The chair of the House of Commons health committee, former GP Dr Sarah Wollaston, has called on the Government to withdraw plans to impose junior doctor contract changes.

The plea from the Conservative MP comes as the BMA announced it will ballot junior doctors on industrial action.

However, writing in a comment piece for the Telegraph, Dr Wollaston argued that this is a fight that ‘will help no one’.

In the piece, Dr Wollaston said that ’[t]he breakdown in negotiations risks driving even more junior doctors overseas and keeping them there, making safer weekend working even harder to achieve’.

She said this would exacerbate the current situation, where health secretary Jeremy Hunt already faces an ‘exodus’ of junior doctors moving overseas to practice after completing training in the UK. But she also had a warning to the BMA regarding industrial action.

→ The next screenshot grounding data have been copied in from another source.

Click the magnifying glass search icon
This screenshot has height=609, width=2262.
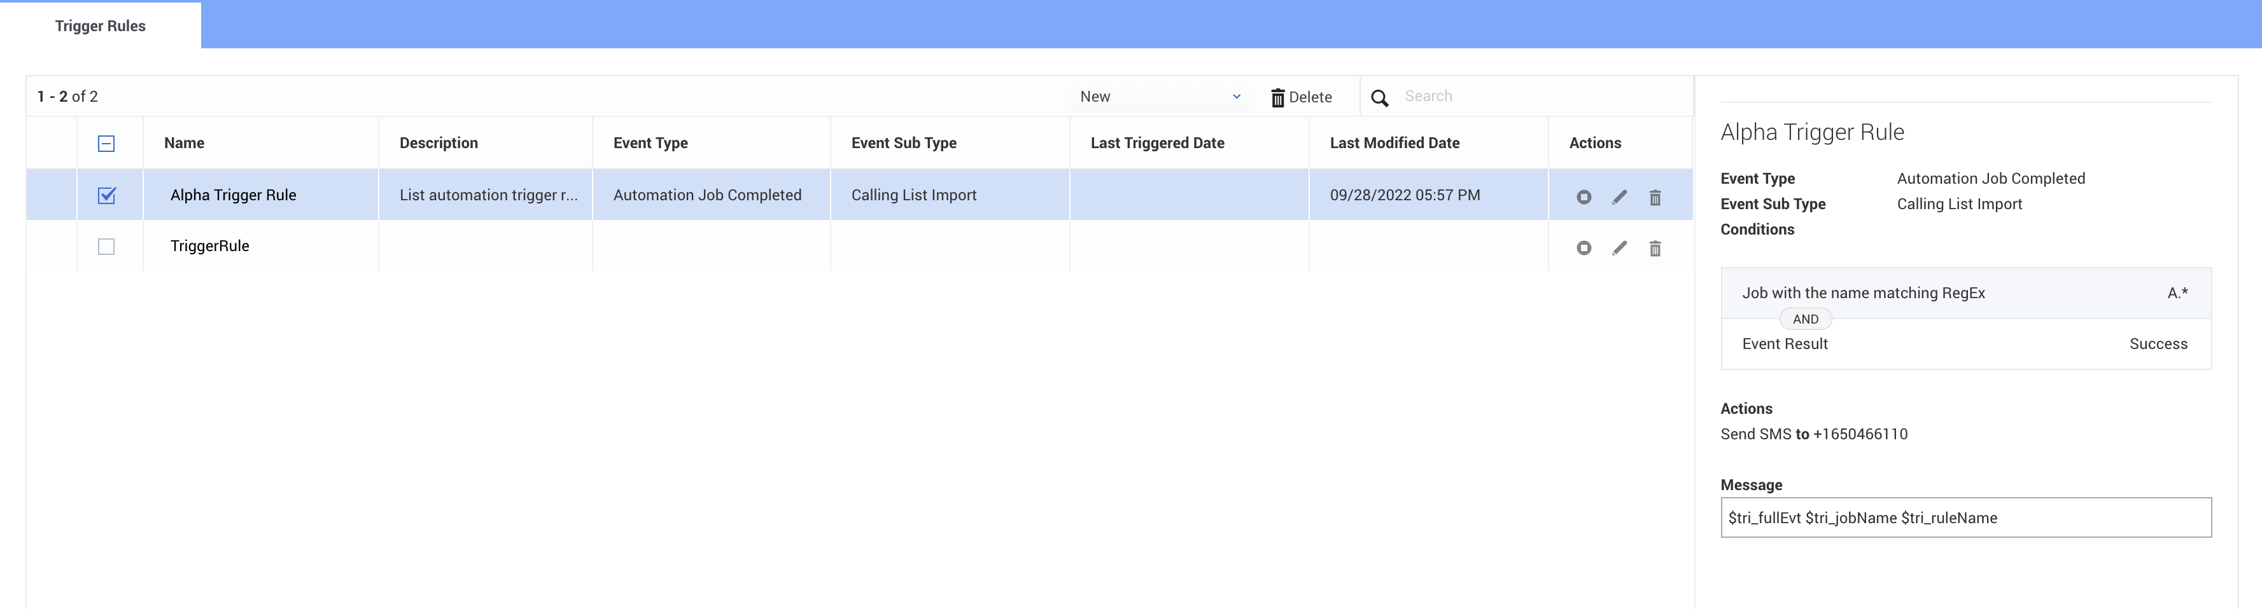[1380, 97]
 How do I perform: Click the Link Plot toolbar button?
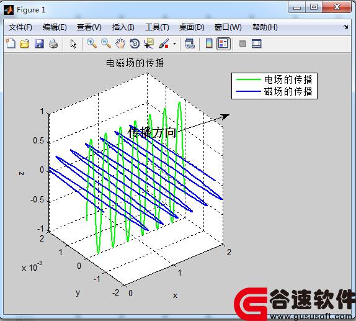click(x=190, y=43)
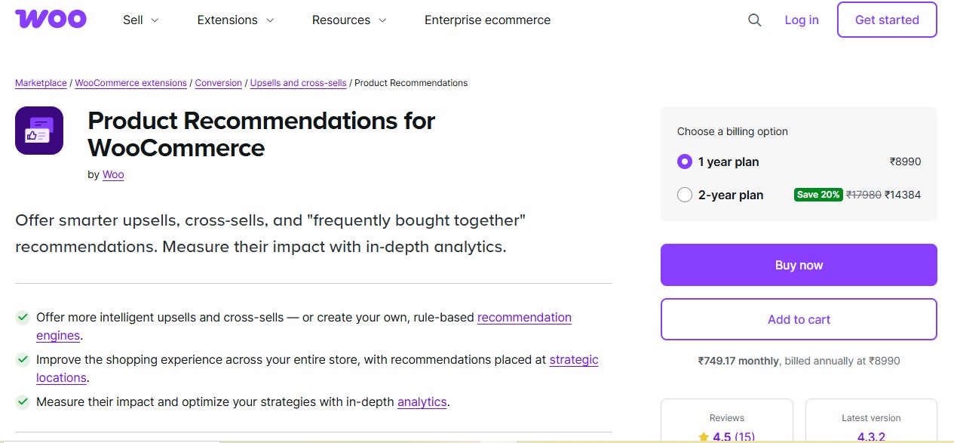Viewport: 954px width, 443px height.
Task: Go to Marketplace via the breadcrumb
Action: (x=41, y=82)
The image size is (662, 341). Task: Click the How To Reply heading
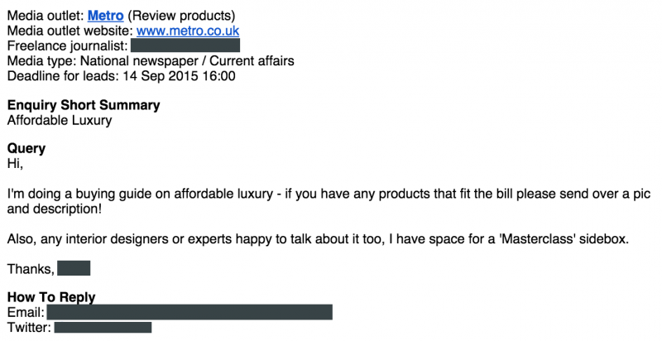51,297
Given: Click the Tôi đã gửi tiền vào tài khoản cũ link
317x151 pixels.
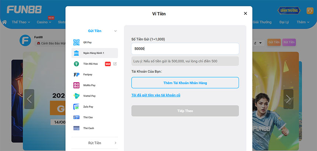Looking at the screenshot, I should pos(156,95).
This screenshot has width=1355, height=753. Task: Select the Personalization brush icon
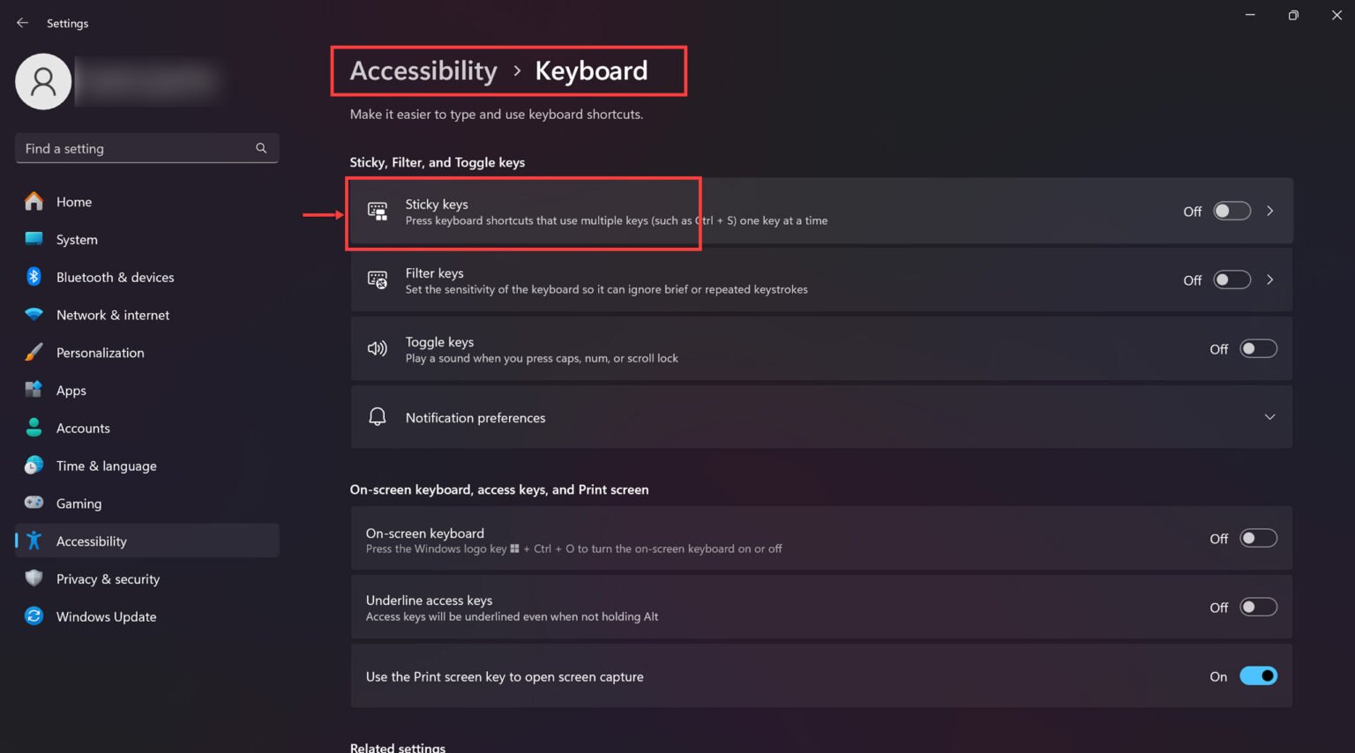coord(34,352)
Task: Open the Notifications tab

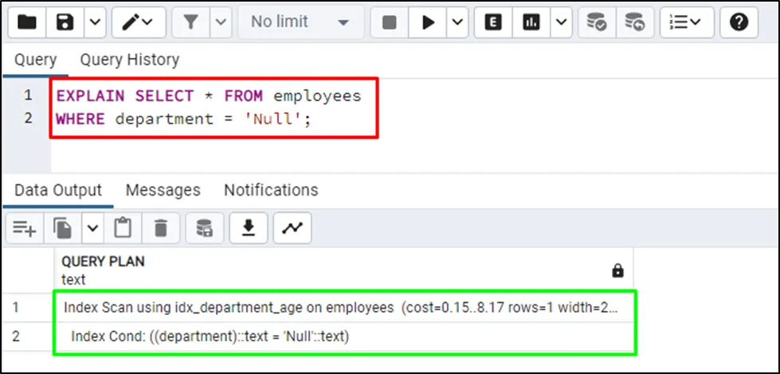Action: (271, 190)
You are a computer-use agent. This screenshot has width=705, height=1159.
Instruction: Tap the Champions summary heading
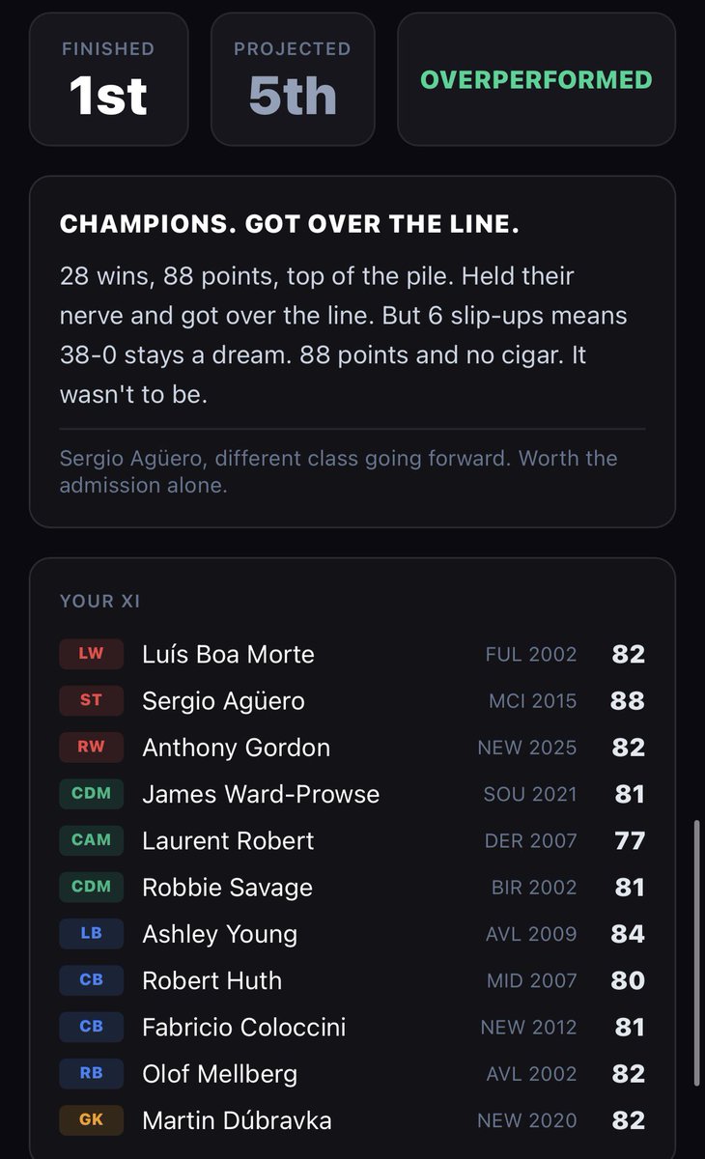[290, 224]
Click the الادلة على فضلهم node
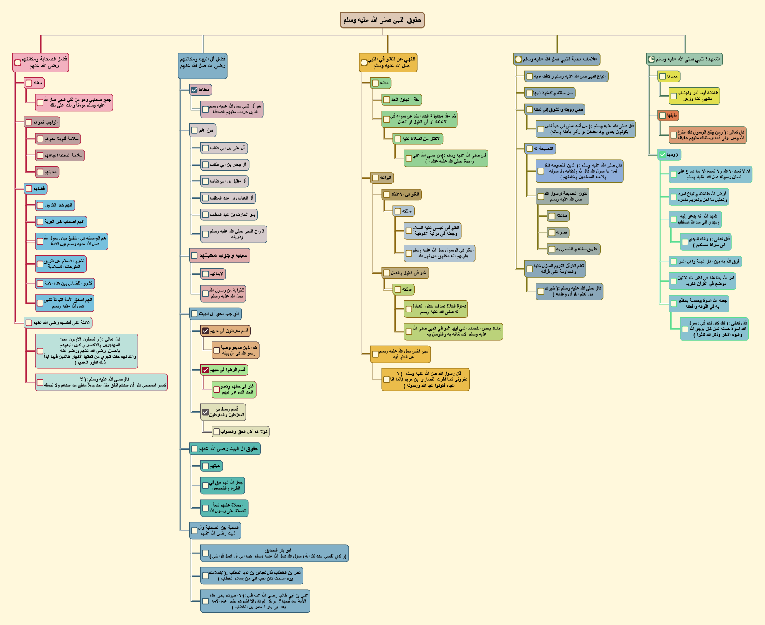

She said: ’Ultimately, Mr Hunt may have the power to impose the new contract on junior doctors, but at what cost? Likewise, the BMA must be aware that industrial action would harm patients, and risk the doctors’ reputation.

’It would be better for both sides to step back, withdraw the contract and the strike threats, and instead agree to start a new process of negotiation: one that tackles the wider issues for juniors and is based on shared objectives to improve care.’

Citing a need to improve NHS safety on weekends, the Government’s imposed changes include reducing pay premiums for working unsocial hours and scrapping the supplement currently paid to GP trainees as a recruitment incentive. Despite this, NHS Employers has said that GP trainees’ pay will not be affected by the changes.